The Regretta was a day-long celebration that incorporated sailing races, as well as fun contests and activities for children and adults alike. Alta Lake became a colourful display of sailing craft with Sabots, Davidson D12s, Flying Juniors, Enterprises, Hobie Cats and Catamarans all popular. Sabots were the first boat of choice, as the eight-foot sailing dinghies were light enough to carry up the bank for storage at the end of the summer. 

Along with the regular regatta races, fun races and obstacle courses kept both participants and spectators entertained. “Repel all boarders” was an obstacle race with up to five people on board vying to get through the course the fastest without any “pirates” boarding the boats or losing any crew members. There were also “free-for-all races” that allowed splashing and tipping—any tactics to delay the other racers were encouraged.

There were many amusing activities for the “landlubbers” too, often organized by Florence Peterson. In a recent oral history interview with the Whistler Museum, Carol Fairhurst, whose parents owned Cypress Lodge, remembered the event fondly.

“We would have the three-legged race where two people tie their inside leg together and you have to run, [and] the sack race where you’d get in a potato sack and you had to hop,” she recalled. 

“Then there would be egg-throwing contests, pie-eating contests, and tug of wars where they had two wharves and two teams and the losing team got pulled into the water.
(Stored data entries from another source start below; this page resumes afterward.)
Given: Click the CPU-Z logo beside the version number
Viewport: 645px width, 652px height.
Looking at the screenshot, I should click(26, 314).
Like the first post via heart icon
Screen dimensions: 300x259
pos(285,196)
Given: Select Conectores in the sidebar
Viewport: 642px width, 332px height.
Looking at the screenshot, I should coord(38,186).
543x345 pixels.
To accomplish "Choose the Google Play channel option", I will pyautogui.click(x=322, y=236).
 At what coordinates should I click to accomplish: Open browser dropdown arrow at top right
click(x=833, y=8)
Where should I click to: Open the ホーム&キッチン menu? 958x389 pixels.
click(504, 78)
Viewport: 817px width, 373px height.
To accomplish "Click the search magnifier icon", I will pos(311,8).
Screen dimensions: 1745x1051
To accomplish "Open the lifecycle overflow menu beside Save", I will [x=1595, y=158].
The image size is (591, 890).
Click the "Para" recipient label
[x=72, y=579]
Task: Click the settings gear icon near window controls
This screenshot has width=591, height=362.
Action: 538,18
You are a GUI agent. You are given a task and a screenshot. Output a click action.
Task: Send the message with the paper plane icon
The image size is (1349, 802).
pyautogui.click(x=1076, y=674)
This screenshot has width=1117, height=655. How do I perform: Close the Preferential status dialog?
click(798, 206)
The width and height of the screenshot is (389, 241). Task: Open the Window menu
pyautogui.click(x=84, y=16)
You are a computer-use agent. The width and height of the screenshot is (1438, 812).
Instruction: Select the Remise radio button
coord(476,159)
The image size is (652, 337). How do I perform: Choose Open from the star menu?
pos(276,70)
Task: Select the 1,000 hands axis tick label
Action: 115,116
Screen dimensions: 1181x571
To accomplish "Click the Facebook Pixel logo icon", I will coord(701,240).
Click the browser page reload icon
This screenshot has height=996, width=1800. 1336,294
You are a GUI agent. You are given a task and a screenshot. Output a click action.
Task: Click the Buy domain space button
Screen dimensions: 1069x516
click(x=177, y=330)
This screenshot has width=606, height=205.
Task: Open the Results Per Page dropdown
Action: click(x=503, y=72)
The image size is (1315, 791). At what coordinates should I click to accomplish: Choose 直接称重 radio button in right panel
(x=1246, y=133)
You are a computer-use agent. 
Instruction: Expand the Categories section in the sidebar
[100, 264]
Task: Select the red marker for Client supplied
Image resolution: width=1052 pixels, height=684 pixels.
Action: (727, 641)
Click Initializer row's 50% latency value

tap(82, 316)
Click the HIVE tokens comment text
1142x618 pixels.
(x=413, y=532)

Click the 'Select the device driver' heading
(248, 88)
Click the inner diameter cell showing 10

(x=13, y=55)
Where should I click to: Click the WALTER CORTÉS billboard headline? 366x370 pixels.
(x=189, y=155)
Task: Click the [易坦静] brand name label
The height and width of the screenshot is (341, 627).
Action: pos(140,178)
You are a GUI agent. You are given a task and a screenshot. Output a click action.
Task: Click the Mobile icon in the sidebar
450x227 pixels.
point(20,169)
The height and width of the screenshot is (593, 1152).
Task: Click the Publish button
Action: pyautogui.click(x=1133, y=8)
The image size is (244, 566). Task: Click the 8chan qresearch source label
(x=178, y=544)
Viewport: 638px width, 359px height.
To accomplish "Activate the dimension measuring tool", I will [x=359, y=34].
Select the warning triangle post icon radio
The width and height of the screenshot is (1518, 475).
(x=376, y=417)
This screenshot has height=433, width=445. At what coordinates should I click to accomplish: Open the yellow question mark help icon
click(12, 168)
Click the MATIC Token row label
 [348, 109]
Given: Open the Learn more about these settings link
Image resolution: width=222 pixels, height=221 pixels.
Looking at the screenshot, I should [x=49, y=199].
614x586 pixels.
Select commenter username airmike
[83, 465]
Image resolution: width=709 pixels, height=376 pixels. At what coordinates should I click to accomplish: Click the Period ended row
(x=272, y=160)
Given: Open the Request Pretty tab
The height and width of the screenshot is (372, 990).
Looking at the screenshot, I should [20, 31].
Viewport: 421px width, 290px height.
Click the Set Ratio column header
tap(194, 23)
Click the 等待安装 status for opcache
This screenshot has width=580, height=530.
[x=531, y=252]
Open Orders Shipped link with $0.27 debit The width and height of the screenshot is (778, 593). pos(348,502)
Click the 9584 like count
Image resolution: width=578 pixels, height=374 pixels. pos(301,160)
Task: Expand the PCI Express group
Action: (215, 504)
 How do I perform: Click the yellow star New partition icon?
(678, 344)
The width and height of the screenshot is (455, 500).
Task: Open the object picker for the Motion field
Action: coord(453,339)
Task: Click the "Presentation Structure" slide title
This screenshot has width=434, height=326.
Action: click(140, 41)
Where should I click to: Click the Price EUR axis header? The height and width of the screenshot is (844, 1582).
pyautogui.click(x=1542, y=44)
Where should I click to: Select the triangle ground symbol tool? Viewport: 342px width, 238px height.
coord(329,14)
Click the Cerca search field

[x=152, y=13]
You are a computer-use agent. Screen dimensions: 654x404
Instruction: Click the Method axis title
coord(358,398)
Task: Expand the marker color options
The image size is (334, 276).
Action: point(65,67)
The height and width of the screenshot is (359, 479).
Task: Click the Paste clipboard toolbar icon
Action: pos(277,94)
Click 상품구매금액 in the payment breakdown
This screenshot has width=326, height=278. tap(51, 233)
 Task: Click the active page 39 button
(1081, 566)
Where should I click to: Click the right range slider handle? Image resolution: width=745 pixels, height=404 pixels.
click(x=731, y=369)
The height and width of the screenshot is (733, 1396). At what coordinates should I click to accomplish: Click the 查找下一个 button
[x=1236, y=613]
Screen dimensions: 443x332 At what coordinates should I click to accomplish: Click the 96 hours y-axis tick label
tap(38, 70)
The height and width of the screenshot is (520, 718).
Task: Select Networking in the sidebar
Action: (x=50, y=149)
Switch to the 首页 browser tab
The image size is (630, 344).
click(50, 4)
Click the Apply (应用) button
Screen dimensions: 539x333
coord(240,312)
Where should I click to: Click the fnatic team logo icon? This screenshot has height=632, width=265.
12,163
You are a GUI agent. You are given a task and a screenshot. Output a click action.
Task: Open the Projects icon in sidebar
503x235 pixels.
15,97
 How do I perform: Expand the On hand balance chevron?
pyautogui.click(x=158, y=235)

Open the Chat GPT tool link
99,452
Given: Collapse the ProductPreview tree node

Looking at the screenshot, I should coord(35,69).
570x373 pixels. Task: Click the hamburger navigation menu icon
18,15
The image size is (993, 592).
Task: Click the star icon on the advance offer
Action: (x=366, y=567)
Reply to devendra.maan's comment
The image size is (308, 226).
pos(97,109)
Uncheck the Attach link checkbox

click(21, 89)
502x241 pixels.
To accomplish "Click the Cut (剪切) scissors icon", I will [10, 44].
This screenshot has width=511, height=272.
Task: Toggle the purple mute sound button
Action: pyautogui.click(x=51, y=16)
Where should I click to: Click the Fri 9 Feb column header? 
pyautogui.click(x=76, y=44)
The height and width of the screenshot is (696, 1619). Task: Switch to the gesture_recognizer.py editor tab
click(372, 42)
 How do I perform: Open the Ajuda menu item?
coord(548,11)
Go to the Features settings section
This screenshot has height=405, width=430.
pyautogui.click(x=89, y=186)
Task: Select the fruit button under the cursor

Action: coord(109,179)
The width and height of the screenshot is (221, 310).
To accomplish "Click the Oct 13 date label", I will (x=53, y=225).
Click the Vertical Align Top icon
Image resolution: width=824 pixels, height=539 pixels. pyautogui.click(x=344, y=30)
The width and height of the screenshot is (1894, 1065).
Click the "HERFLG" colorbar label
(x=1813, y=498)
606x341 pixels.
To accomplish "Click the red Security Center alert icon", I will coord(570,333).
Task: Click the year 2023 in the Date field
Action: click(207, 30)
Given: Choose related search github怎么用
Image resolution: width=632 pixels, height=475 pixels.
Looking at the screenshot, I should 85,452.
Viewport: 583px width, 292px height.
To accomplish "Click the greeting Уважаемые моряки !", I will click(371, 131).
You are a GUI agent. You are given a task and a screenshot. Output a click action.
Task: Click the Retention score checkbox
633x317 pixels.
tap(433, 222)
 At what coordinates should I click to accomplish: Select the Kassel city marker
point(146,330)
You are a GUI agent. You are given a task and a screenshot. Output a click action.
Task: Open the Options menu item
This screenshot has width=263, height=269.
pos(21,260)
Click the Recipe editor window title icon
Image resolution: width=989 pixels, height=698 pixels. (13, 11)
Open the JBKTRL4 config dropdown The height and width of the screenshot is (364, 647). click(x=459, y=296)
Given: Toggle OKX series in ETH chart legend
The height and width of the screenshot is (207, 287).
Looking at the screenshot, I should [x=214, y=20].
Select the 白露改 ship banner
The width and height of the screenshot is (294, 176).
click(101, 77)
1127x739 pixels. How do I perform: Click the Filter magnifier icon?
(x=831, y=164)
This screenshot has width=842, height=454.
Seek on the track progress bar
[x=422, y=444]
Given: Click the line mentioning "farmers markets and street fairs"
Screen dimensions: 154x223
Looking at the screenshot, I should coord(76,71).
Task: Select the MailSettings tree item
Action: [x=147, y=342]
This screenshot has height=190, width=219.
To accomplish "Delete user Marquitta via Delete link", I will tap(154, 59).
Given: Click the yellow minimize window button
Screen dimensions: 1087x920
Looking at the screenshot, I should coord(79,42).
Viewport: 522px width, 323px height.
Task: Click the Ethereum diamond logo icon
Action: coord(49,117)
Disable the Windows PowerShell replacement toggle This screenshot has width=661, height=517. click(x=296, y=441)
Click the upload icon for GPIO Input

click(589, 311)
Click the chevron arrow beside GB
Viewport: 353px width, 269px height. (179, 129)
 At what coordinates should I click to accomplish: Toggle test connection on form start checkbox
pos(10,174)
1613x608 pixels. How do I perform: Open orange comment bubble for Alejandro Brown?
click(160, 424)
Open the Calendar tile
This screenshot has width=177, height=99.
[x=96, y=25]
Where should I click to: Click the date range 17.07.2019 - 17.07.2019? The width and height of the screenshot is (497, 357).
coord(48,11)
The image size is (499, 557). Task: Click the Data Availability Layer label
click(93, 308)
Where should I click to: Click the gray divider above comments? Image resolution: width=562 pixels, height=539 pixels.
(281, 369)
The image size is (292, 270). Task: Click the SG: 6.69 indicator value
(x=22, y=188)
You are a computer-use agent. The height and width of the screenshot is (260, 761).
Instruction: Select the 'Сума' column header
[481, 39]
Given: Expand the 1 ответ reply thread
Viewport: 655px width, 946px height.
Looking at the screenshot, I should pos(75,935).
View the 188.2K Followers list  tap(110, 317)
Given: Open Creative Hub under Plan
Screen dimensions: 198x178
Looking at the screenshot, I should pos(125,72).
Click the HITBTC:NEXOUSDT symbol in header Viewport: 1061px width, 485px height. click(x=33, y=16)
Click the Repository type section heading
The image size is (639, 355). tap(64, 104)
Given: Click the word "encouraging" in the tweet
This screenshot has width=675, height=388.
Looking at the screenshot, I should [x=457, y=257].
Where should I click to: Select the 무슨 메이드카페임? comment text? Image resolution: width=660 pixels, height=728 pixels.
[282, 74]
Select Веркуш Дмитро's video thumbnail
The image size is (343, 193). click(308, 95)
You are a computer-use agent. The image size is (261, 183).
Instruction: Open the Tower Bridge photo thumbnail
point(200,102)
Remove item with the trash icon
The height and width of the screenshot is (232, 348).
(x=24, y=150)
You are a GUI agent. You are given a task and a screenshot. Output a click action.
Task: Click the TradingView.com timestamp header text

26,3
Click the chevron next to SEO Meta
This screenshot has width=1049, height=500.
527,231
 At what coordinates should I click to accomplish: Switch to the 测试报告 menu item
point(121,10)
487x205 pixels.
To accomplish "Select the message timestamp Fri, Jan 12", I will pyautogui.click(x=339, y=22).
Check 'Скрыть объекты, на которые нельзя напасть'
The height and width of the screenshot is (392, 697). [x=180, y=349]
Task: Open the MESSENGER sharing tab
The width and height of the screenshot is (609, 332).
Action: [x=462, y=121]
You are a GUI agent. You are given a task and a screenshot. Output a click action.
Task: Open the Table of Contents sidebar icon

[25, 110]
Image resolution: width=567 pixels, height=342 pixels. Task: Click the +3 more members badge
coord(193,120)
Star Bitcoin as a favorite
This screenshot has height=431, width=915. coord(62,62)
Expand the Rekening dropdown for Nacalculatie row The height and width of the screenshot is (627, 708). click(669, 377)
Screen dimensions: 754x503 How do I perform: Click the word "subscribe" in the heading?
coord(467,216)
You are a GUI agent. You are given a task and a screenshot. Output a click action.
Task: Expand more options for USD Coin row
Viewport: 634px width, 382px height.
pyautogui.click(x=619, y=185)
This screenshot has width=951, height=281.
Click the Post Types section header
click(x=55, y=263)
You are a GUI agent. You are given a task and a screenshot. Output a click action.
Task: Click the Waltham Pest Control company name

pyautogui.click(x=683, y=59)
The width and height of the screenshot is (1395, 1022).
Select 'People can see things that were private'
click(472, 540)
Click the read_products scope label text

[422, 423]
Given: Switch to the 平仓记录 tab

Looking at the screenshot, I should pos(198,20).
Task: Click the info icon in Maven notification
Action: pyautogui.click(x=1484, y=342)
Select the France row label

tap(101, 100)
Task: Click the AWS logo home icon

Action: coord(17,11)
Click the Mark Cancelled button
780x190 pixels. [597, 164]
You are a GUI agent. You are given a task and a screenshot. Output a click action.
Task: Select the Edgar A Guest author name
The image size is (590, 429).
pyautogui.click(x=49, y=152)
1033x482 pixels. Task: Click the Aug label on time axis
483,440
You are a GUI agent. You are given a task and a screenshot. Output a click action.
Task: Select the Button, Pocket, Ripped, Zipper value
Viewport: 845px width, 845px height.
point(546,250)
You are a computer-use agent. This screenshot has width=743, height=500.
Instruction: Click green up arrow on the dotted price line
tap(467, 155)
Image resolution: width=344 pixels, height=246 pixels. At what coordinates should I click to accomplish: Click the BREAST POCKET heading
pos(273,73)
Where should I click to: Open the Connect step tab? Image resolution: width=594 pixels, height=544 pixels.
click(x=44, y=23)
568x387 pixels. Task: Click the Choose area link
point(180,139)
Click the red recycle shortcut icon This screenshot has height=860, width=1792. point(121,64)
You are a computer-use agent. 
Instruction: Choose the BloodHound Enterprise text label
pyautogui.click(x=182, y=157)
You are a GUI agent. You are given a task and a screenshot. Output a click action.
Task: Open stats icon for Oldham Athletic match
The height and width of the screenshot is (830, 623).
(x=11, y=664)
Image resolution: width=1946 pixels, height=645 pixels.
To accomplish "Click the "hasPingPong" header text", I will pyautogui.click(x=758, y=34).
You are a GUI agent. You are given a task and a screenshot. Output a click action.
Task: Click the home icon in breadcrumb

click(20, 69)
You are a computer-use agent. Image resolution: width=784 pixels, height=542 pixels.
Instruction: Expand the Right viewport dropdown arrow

The pie-eating contest was always huckleberry pies, so it was hilarious, because people would end up with blue faces. It was a good time. The sailboat races were a big deal.”

Another activity from the Regretta that should definitely be brought back, if only for entertainment purposes, is the Alta Lake pole-vaulting contest. The aim of this competition was to launch yourself high into the air over the lake and land in an inner tube. 

Prizes and trophies were presented for both the serious and not-so-serious competitions. Renate Bareham, née Ples, grew up in Alta Lake and remembers winning a hand mirror in the log-rolling competition.

This celebration of summer brought as many as 100 residents and weekenders together for a day in the sun, which was quite the turnout for a small community. Throughout the 10 or so years that the Regretta ran, it certainly left an impression on all those lucky enough to take part.